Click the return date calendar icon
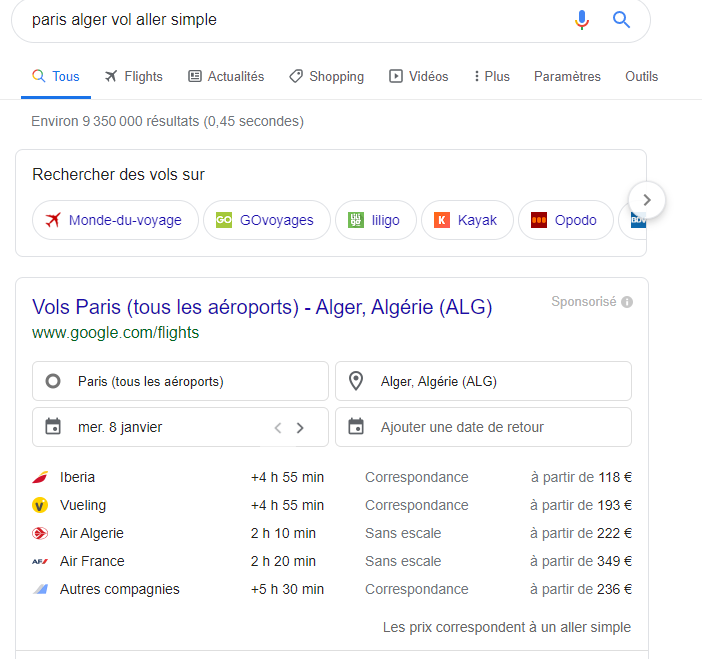Screen dimensions: 702x659 tap(356, 426)
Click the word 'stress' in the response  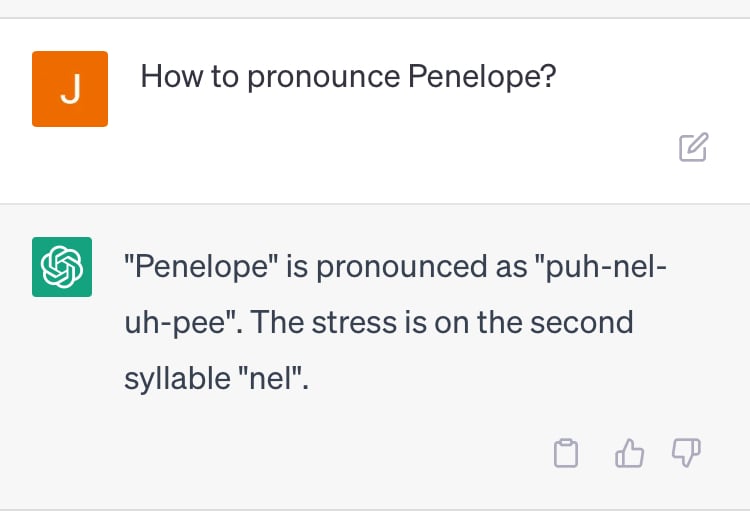[x=354, y=322]
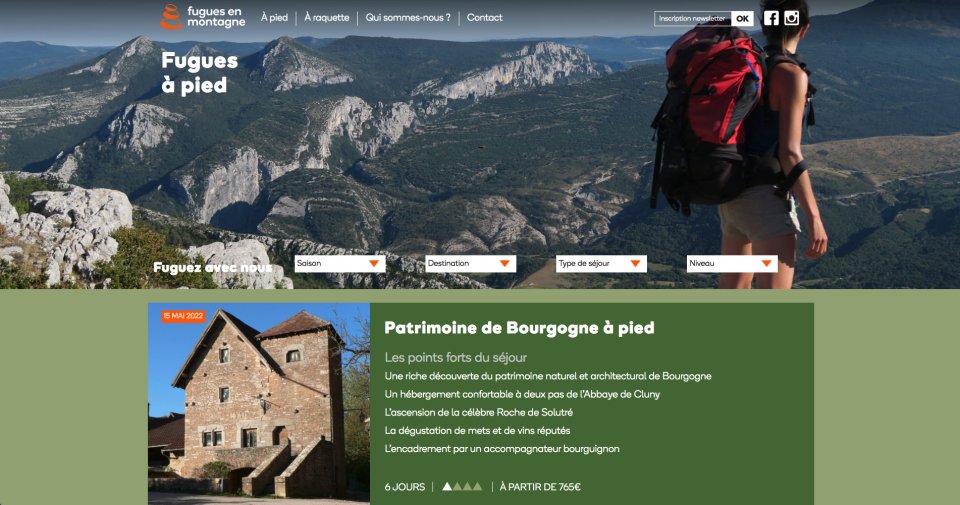Open the Instagram page icon

(792, 18)
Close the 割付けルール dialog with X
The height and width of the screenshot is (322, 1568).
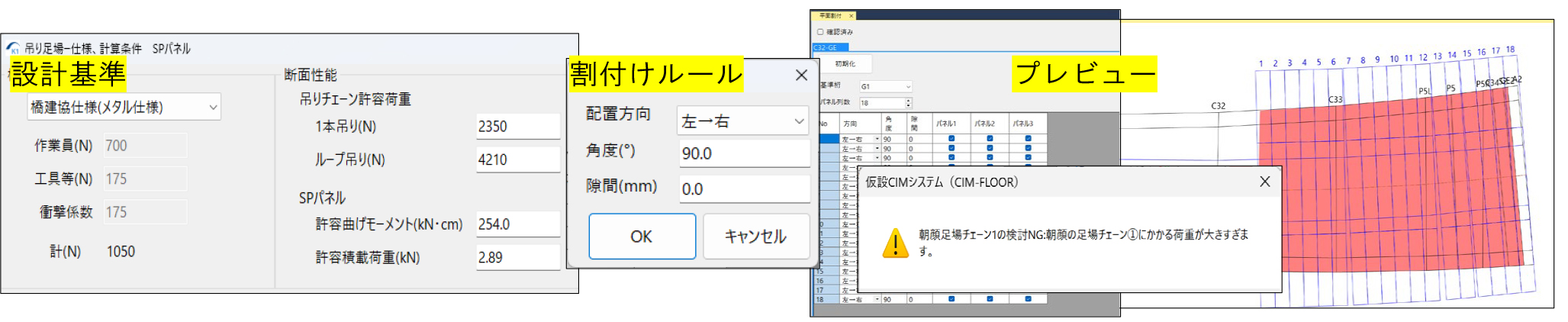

TO DO
Print only the lines running from the one containing "Close the 割付けルール dialog with X" to the end of the data above, exactly; include no pictures.

YOUR RESPONSE
Close the 割付けルール dialog with X
The height and width of the screenshot is (322, 1568).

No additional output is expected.